# Data for this exercise start
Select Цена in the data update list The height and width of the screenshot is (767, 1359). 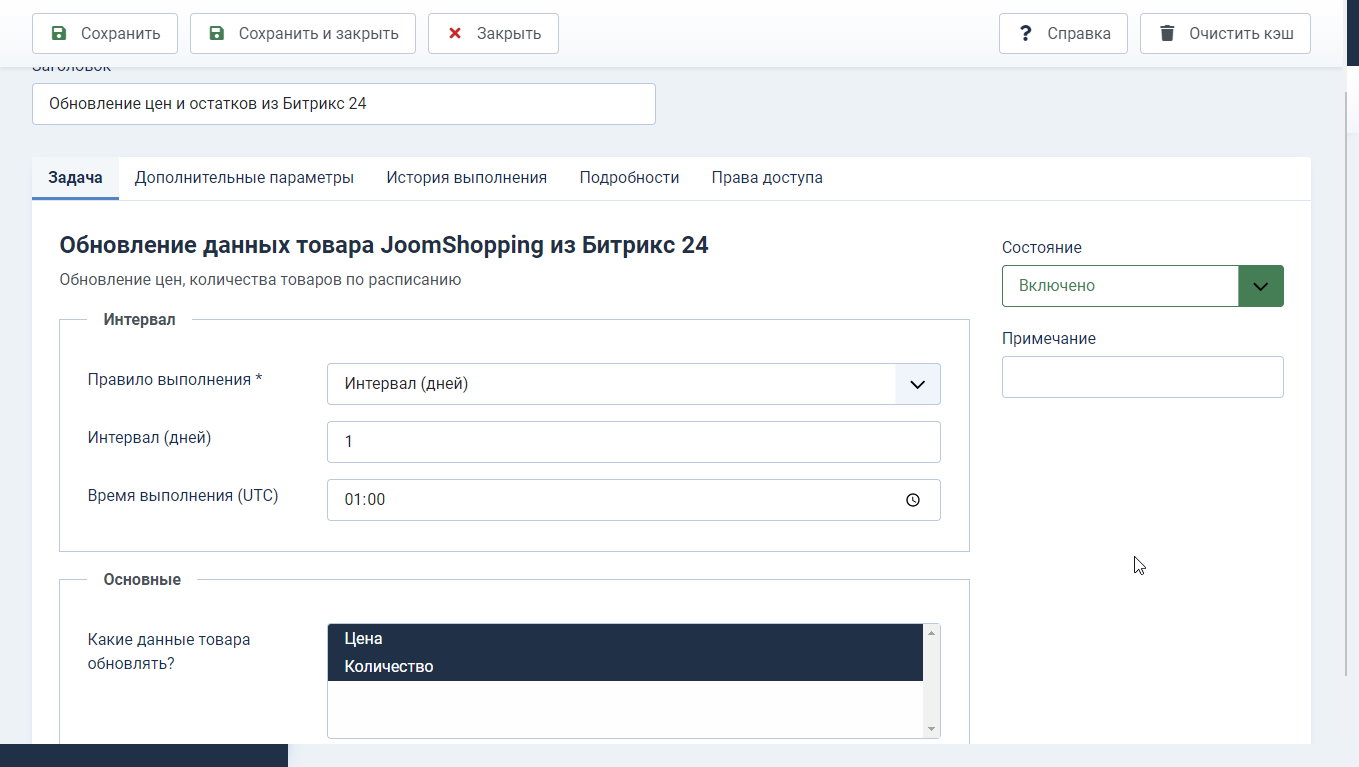[500, 638]
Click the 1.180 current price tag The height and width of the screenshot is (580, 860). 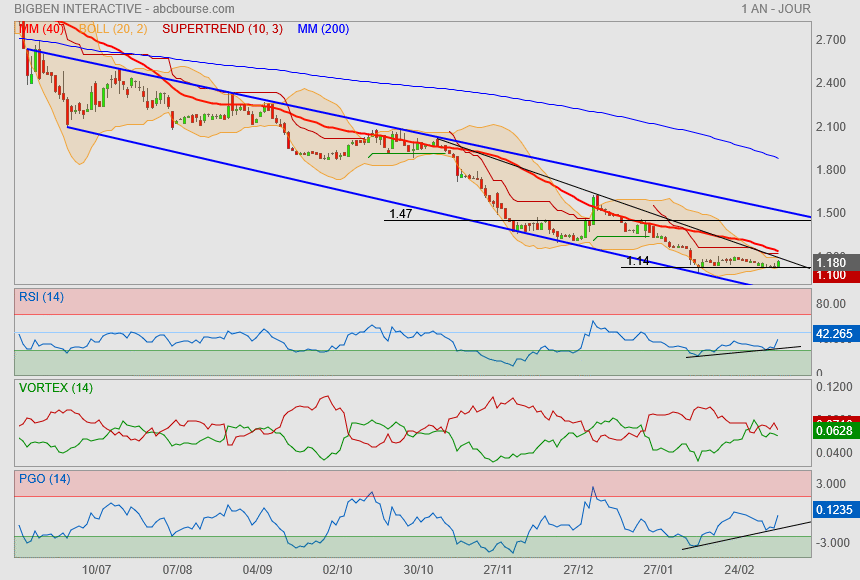coord(833,262)
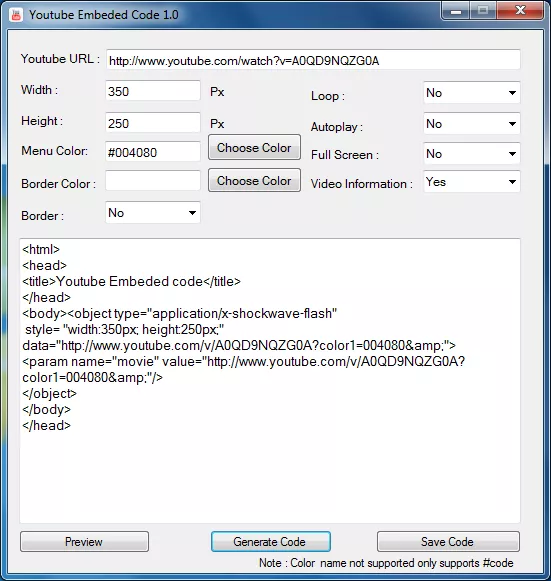
Task: Click the Youtube app icon in title bar
Action: pyautogui.click(x=16, y=15)
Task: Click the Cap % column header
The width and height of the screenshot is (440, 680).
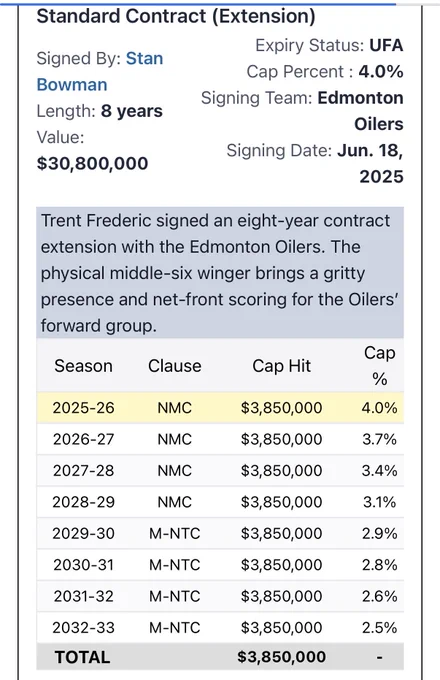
# Data for this exercise end
Rewrite everything from the row containing "Task: Click the Cap % column header" down to the end of the rows, swapping "column header" for "column label" and leaving all else unchanged. Omit the pictures.

_Answer to the exercise_.
Task: Click the Cap % column label
The width and height of the screenshot is (440, 680).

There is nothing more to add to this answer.